Overview
Teaching: 10 min
Questions
What is an ensemble method ?
What is bagging ?
What is feature bagging ?
Objectives
To gain a high level understanding of ensemble learning strategies.
Ensemble Methods
Ensemble methods are algorithms that combine multiple algorithms into a single predictive model in order to decrease variance, decrease bias, or improve predictions.
Ensemble methods are usually broken into two categories :

parallel methods , where the models that make up the building blocks of the larger methods are generated independent of each other. (i.e. they can be trained / generated as trivially parallel problems applied to the data set.)

sequential methods, where the learners are generated in a sequential order and are dependent on each other. (i.e they can only be trained one at a time, as the next model will require information from the training upstream of it.)
The random forest algorithm relies on a parallel ensemble method called bagging to generate its weak classifiers.
Bagging
Bagging is a colloquial term for bootstrap aggregation.

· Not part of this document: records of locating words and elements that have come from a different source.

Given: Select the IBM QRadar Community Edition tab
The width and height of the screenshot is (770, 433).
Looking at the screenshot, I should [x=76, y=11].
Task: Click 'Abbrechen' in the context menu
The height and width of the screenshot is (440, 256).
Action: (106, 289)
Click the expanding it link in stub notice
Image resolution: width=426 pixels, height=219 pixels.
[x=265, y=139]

Bootstrap aggregation is a method that allows us to decrease the variance of an estimate by averaging multiple estimates that are measured from random sub samples of a population.
Bootstrap Sampling
The first portion of bagging is the application of bootstrap sampling to obtain subsets of the data. These subsets are then fed into one model that will comprise the final ensemble method. This is a straight forward process, given a set of observation data, n observations are selected at random and with replacement to form the sub sample. This subsample is what is then fed into the machine learning algorithm of choice to train the model.
Aggregation
After all of the models have been built, their outputs must be aggregated into a single coherent prediction for the larger model. In the case of a classifier model this is usually just a winner take all strategy, which ever category receives the most votes is the final outcome predicted. In the case of a regression problem a simple average of predicted outcome values is used.
Feature bagging
Feature bagging (or the random subspace method) is a type of ensemble method that is applied to the features (columns) of a data set instead of to the observations (rows). It is used as a method of reducing the correlation between features by training base predictors on random subsets of features instead of the complete feature space each time.

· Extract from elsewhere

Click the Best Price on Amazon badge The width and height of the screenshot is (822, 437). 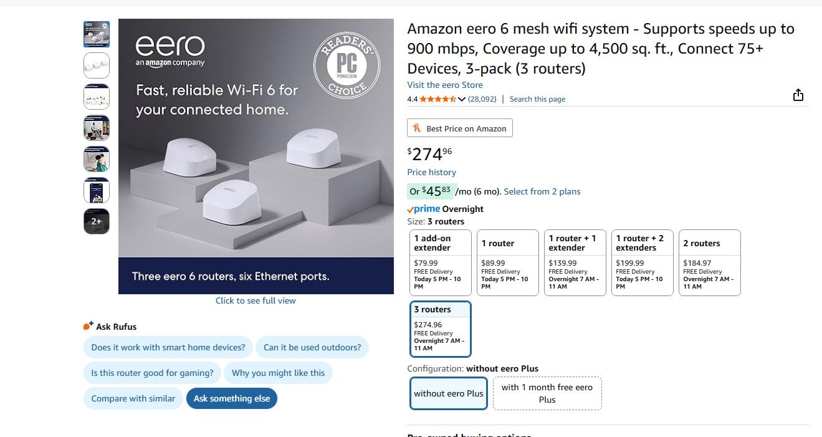(x=459, y=128)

What does this look like :
A complete set of observations might be graphed as a joy plot and look like this :
The bagging method might then sample this observation repeatedly, creating a series of observations that look like these:
Each of the above distributions would then be fed into a distinct model for training.
The code to generate these plots is available here
Key Points
Ensemble learning is a framework where multiple models decisions are combined to make a decision.
Bootstrapping is a statistical technique where an estimation of a population is estimated by repeatedly sampling and measuring a metric of instance.
Feature bagging is the random selection of features to be used in a model.